I was surprised when I lived in the US how highly The Police were regarded - they got played a lot on rock stations and seemed to be part of some sort of classic rock-type canon. It was hard to reconcile with the absolute derision and scorn directed at Sting in the UK music press, which I read every week growing up. His music was considered a bland parody of white-boy soul that was bought by people who hate music. Sting himself was usually discussed in the context of a punchline to a joke.

Bono was a punchline too, but everyone sort of admitted that U2 were a decent band. Sting’s solo stuff though was just abysmal. You know the type of band that is considered so exerable, that a pitchfork media review consists of a picture of a monkey pissing into its own mouth? That was the flavour of a Sting review in Melody Maker in 1988 (Obvously, the publishing industry had not yet evolved to this level of sophisticated visual criticism in those days).

Anyhow, I mention this because I used to love hearing old Police tunes come on the radio in the US, they were a great band right enough. The cuntishness of Sting, or at least perceived cuntishness, has sort of wrecked their legacy here in the UK.

The Winnipeg Story. Undoubtedly too good to be true.

On the last tour, tensions were high within the band, particularly between Sting and Stewart Copeland. After a sound check in Winnipeg in the early afternoon, Stewart and Sting were both going for a walk before the concert, largely to cool off. Stewart saw Sting turn left out of the Centennial Concert Hall, and so Stewart turned right. Stewart then wandered through the rough and ugly North Main section of Winnipeg, (ambulance service to all the large bars every 15 minutes), got turned around, couldn’t find anyone who’d give him directions, couldn’t get a cab, walked back to the concert hall in an even worse state than he started off in.

Sting, meanwhile, had followed up on someone’s recommendation and had spent the rest of the afternoon at Prairie Sky bookstore, having herbal tea and meeting Winnipeg’s unique culture of occultists, poets and ex-hippies, talking Jung and Kierkegaard and generally having a great time. Sting had such a good time that he re-arranged the schedule so that instead of going on to whatever the next city was and having the day off there, they’d fly out the day after and spend their day off in Winnipeg.

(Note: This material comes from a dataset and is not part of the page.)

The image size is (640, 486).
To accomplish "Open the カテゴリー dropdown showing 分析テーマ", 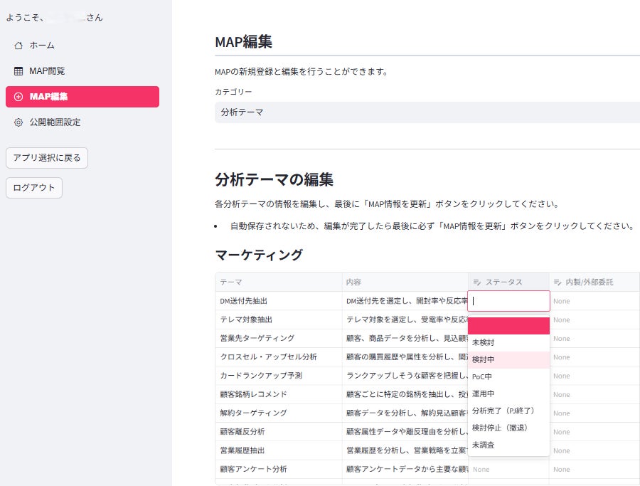I will click(425, 111).
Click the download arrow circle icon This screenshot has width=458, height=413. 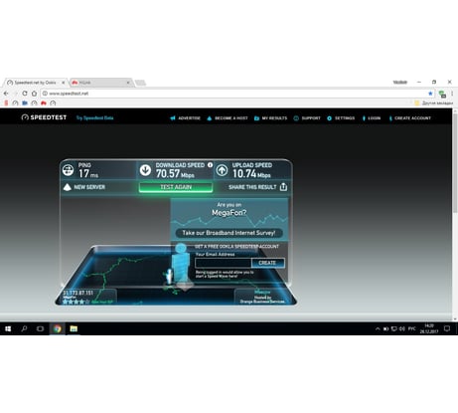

Stewart walked into the concert hall swearing about what an armpit this town was, and Sting flounced over and said that he’d fixed it so they could all spend an extra day in this wonderful place, whereupon Stewart Copeland took a couple of swings at him.

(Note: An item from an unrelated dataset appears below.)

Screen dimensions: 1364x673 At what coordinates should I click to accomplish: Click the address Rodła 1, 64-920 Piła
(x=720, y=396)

The concert that night was interesting, not least because 2/3rds of the band wanted to kill each other.

Yeah, it’s probably for the best that they broke up when they did, even though as a pre-teen I was crushed that my favorite band (except for U2) was breaking up.

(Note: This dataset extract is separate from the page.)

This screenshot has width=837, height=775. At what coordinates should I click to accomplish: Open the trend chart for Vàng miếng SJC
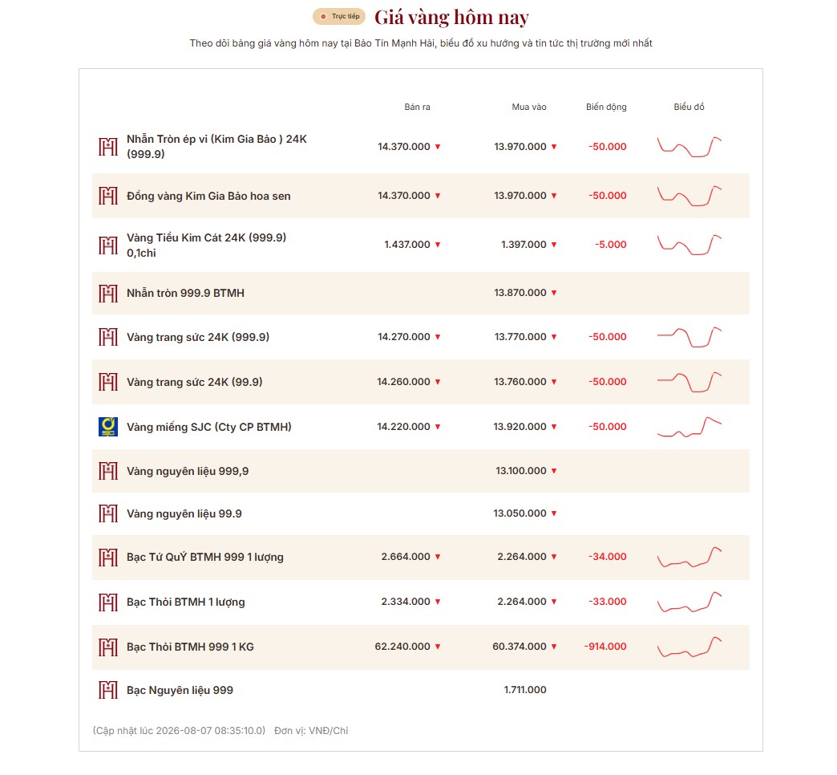click(689, 427)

I saw their show in New Orleans last year. I was prepared (dare I say, looking forward to?) a little tension and onstage fireworks. But there was none. They seemed to be really enjoying themselves, and it had the feel more of a club gig than an arena show. Some of the songs were kind of sloppy, but all of the songs were good (except for “Don’t Stand So Close to Me”, which seems to have been permanently fucked up by the whole '86 thing).

He also could have just stopped doing so much cocaine. It’s a hell of a drug, you know.